But you know that the day of judgment is already coming like a blazing furnace, and some of the heavens and all of the earth will melt like lead in the fire;[112] and then the hidden and secret works that people have done will be made visible. Giving to charity, therefore, is good as a repentance from sin. Fasting is better than prayer, but giving to charity is better than both….giving to charity lightens the load of sin.[113] 

Finally, 2 Clement sets the outcome of worship fully within the context with which the homily began—the coming day of judgment under Jesus as the divine judge:[114]

And not only should we appear to believe and pay attention now, while being admonished by the presbyters, but also when we return home we should remember the commandments of the Lord and not be dragged away by worldly desires. But by coming together for worship more frequently we should try to progress in the Lord’s commandments, so that all of us, being unified in what we think, may be gathered together to inherit life. For the Lord said, “I am coming to gather all the nations, tribes, and tongues.”[115]

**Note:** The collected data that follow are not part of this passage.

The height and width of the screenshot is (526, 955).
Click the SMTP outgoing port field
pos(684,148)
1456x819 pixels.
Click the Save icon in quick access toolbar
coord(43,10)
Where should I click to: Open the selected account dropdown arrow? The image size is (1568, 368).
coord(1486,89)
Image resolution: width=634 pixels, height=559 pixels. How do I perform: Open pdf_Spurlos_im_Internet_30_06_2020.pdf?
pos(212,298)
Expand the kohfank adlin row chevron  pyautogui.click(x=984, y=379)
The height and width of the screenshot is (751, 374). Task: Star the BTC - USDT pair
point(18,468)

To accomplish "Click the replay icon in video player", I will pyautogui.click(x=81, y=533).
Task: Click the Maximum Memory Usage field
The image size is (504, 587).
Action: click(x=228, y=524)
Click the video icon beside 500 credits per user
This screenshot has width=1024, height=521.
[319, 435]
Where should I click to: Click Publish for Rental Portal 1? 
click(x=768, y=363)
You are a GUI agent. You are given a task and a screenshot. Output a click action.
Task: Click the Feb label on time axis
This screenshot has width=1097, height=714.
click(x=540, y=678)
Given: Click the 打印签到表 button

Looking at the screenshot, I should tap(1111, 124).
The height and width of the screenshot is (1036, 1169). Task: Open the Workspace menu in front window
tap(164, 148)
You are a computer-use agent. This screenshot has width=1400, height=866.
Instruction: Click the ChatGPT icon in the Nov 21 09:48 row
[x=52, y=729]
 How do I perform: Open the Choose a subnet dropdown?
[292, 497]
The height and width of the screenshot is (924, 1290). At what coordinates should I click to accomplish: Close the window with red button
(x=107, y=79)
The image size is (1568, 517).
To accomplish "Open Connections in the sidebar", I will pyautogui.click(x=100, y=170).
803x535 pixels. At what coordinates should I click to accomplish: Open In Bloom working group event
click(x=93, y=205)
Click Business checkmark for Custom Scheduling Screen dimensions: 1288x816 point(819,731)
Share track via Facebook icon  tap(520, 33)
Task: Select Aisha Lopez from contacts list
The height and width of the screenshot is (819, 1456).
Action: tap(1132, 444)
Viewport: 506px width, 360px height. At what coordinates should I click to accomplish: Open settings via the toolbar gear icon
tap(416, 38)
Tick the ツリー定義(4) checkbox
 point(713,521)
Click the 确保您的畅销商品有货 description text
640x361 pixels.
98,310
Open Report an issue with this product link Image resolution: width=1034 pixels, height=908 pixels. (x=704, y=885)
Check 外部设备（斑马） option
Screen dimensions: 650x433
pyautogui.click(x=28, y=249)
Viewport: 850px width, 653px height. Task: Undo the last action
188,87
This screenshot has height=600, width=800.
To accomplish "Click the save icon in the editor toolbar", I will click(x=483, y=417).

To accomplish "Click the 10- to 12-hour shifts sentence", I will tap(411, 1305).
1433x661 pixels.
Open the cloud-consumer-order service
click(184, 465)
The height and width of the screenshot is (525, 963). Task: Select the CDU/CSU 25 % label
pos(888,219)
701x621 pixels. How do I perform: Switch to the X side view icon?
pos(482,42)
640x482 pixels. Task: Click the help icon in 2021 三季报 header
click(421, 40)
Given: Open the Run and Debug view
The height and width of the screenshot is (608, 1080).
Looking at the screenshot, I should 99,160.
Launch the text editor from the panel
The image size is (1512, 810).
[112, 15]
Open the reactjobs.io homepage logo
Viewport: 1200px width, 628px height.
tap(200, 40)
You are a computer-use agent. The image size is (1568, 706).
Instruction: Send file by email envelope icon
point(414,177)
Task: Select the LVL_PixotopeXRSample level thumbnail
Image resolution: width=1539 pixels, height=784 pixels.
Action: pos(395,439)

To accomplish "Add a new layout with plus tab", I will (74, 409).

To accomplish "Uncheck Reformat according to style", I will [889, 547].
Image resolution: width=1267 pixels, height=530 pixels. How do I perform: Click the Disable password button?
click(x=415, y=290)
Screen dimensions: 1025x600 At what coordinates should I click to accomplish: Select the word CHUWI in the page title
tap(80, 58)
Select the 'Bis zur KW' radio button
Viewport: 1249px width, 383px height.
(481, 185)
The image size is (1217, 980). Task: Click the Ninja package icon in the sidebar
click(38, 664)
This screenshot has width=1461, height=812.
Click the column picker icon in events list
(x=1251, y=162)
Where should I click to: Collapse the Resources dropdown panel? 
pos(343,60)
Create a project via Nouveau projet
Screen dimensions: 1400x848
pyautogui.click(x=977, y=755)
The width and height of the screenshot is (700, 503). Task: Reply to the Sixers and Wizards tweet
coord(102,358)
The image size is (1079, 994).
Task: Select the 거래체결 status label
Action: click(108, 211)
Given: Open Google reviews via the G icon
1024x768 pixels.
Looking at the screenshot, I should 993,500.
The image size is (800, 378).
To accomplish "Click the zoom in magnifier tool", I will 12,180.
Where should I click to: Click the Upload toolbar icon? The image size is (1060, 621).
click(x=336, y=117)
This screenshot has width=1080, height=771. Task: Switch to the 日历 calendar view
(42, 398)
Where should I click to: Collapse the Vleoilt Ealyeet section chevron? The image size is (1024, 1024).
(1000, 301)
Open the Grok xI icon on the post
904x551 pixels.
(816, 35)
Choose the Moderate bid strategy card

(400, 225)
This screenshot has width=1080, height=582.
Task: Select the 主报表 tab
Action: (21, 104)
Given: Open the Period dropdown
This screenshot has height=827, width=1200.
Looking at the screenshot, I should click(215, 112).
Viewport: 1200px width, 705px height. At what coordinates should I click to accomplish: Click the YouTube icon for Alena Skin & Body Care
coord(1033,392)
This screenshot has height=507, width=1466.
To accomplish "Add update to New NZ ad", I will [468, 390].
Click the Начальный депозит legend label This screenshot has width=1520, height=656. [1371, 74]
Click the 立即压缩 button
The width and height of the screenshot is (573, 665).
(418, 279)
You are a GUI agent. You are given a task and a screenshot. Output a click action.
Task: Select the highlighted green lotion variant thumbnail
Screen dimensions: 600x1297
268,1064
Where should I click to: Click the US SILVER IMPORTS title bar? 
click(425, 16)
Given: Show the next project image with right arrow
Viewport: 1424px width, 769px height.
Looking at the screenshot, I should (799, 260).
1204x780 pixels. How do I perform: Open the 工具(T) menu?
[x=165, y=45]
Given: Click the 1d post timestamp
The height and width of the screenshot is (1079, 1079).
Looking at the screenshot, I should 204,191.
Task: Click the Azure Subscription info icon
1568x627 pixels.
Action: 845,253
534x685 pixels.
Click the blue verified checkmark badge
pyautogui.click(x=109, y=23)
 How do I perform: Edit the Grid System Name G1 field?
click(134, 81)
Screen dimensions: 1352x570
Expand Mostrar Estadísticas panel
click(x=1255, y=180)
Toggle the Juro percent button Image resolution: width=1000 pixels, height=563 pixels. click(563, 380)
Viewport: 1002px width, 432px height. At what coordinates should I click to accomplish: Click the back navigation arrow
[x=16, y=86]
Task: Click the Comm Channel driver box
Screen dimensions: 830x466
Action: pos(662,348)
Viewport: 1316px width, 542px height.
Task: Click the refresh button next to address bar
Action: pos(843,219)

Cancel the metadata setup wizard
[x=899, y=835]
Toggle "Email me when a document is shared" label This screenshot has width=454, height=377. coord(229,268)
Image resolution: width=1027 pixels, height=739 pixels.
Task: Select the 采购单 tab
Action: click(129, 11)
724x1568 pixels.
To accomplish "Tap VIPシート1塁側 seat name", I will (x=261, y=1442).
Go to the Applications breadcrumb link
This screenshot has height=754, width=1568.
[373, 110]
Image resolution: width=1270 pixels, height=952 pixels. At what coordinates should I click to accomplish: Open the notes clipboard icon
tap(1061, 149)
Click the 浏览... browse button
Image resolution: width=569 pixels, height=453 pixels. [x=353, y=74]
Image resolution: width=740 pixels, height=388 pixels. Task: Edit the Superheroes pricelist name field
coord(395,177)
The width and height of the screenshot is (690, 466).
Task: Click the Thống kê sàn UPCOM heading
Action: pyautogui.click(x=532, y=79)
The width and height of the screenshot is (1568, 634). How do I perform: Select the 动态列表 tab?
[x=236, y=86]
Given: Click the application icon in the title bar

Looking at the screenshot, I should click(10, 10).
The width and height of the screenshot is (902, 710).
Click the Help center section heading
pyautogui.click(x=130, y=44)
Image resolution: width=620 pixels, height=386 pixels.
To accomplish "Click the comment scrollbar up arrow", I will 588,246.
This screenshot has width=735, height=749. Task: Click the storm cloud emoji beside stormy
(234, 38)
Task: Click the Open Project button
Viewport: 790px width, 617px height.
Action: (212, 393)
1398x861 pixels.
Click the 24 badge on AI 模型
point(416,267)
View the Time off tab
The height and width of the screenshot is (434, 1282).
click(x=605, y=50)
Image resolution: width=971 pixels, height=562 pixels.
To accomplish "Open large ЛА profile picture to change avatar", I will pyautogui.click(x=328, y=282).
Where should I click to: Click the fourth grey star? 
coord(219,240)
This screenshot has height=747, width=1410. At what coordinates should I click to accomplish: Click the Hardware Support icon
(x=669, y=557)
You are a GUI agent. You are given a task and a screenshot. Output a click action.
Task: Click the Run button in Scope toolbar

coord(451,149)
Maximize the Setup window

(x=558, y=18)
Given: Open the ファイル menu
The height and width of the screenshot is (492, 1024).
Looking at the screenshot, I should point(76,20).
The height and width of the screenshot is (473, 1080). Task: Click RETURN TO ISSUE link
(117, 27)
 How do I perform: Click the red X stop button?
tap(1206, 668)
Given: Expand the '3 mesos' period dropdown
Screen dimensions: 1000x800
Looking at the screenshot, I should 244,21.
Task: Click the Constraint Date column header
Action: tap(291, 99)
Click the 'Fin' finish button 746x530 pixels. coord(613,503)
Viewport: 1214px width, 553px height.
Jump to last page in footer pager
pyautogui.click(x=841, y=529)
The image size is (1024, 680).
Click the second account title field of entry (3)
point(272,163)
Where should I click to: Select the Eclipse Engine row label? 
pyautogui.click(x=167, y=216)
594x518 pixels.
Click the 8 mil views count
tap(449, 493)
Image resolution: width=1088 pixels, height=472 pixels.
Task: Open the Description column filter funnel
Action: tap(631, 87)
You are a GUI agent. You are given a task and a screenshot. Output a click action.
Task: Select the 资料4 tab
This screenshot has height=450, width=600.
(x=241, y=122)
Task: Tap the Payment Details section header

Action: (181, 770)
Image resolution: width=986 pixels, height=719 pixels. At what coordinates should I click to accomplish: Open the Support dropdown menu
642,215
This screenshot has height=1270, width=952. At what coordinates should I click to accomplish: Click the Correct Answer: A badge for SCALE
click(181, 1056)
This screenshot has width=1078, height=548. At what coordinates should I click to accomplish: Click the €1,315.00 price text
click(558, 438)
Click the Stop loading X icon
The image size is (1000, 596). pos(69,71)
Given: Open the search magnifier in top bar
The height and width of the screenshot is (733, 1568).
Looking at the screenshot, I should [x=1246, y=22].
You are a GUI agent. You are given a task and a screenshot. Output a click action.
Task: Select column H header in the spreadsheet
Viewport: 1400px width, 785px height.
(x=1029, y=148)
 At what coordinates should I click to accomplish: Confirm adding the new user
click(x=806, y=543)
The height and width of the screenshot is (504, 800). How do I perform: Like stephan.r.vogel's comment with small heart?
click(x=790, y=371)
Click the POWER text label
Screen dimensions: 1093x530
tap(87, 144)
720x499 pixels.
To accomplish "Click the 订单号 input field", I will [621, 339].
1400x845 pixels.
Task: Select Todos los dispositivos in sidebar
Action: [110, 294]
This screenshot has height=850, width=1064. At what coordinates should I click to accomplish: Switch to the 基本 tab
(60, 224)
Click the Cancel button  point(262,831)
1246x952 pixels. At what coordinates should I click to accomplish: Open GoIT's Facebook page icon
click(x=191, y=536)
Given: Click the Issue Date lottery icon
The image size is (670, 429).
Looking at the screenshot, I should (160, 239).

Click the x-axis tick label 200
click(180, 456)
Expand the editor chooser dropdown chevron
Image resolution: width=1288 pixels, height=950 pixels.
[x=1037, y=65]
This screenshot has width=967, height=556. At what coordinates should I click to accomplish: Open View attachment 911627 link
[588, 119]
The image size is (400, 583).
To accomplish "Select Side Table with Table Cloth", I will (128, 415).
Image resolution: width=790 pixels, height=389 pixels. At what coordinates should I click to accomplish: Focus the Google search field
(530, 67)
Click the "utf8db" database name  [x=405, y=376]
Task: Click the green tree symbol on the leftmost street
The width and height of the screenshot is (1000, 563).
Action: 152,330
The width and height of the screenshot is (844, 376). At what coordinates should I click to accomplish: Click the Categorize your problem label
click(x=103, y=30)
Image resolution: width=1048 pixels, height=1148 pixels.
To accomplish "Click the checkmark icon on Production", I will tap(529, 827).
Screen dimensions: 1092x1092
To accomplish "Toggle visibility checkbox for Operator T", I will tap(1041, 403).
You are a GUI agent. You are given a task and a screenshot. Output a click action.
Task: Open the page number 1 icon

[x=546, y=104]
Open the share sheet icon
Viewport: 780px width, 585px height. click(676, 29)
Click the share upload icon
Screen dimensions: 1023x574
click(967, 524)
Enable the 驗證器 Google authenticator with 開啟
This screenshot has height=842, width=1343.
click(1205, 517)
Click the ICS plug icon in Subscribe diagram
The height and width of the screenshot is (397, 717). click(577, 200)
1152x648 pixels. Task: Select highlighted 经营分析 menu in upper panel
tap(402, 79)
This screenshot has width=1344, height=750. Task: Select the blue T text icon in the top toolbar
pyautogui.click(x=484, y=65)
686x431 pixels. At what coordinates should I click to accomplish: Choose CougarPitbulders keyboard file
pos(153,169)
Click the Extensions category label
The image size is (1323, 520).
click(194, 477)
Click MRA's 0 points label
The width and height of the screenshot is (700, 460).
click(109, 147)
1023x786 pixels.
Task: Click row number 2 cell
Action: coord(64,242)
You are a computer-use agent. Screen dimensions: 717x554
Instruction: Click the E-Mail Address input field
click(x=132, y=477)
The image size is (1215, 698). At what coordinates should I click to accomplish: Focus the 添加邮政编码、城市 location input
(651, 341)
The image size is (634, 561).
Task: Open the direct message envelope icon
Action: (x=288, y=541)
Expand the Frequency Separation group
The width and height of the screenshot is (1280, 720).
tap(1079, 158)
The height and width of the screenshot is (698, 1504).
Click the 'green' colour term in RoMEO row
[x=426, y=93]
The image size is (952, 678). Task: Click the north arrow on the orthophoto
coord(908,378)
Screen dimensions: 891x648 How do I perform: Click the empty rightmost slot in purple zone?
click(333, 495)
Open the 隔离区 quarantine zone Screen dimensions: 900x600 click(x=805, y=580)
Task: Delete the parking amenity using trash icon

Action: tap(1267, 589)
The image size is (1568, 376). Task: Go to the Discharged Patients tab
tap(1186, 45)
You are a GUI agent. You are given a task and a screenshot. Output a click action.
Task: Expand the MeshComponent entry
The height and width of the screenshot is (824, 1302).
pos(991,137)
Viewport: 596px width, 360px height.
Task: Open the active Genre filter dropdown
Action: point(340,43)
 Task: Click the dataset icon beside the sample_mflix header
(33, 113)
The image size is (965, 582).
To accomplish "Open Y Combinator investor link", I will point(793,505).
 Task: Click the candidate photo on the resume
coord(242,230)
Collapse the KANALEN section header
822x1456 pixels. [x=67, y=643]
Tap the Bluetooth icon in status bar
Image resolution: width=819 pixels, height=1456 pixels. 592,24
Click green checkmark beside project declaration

Perhaps Clement of Rome summarizes best the Isaianic themes found in each of our three authors concerning what was most important to these overseers as they looked at the worship in their communities:

Brothers, we have written you enough about what is fitting for our worship and what is most profitable for the virtuous life, for those who want to conduct themselves in a pious and upright way. For we have touched on every aspect of faith, repentance, genuine love, self-restraint, moderation, and endurance, reminding you that you must be pleasing, in a holy way, both to the all-powerful God—by harmony, holding no grudges, living in love and peace with fervent gentleness…and to all people.[116]

The early church fathers apparently were not as interested in prescribing worship formats as in focusing on worship’s content and on worship’s intended outcomes of (1) harmony within the community and (2) mercy for the poor, downtrodden, and outcast. These were the themes those believers heard over and over again as they searched the scriptures[117] for insight into the times in which they lived and into will of the One who had come into their midst.

Summary

This investigation opens a new pathway of inquiry—that of the Isaianic sacred text’s formative powers in the earliest church community.[118] As a student of the earliest church’s worship, though I might wish for more detail and more clarity on what those new believers did around those dining tables, I must content myself with what the text offers: when looking specifically for Isaiah’s influence on their gatherings, we find that these early writers were less concerned about rite orders (rubrics) than about right order within the total worship life of the community. Throughout the Apostolic Fathers, unity and social justice are of prime importance. Just as the Didache would urge discernment between the “two ways,” Barnabas and 1 Clement urge not being of “two minds,” but instead living as God intends. That the Torah, Isaiah, the Psalms, and the other prophets were primary sources of revelation and study in the early communities should not be surprising. A prophet’s call has always been back to the foundations of the faith—to loving God by serving your neighbor, demonstrating love for the divine by divine love for others and especially for those less fortunate. We have seen in Barnabas and 1 and 2 Clement that Isaiah’s proscription against formulaic worship practices—sacrifices and rituals—helped to shape the identity of these first and second century churches. Isaiah’s fuller meaning, interpreted through the worship life of the new community in these three documents, is twofold. First, Jesus’ suffering and death (viewed through Isaiah 53) is to be displayed in the harmonic life of the community as demonstrated by repentance (Isaiah 1, 2, 29), genuine love, and devotion toward one another. Second, the new communities should overflow with love and generosity toward the poor and the outcast (as in Isaiah 58’s fast).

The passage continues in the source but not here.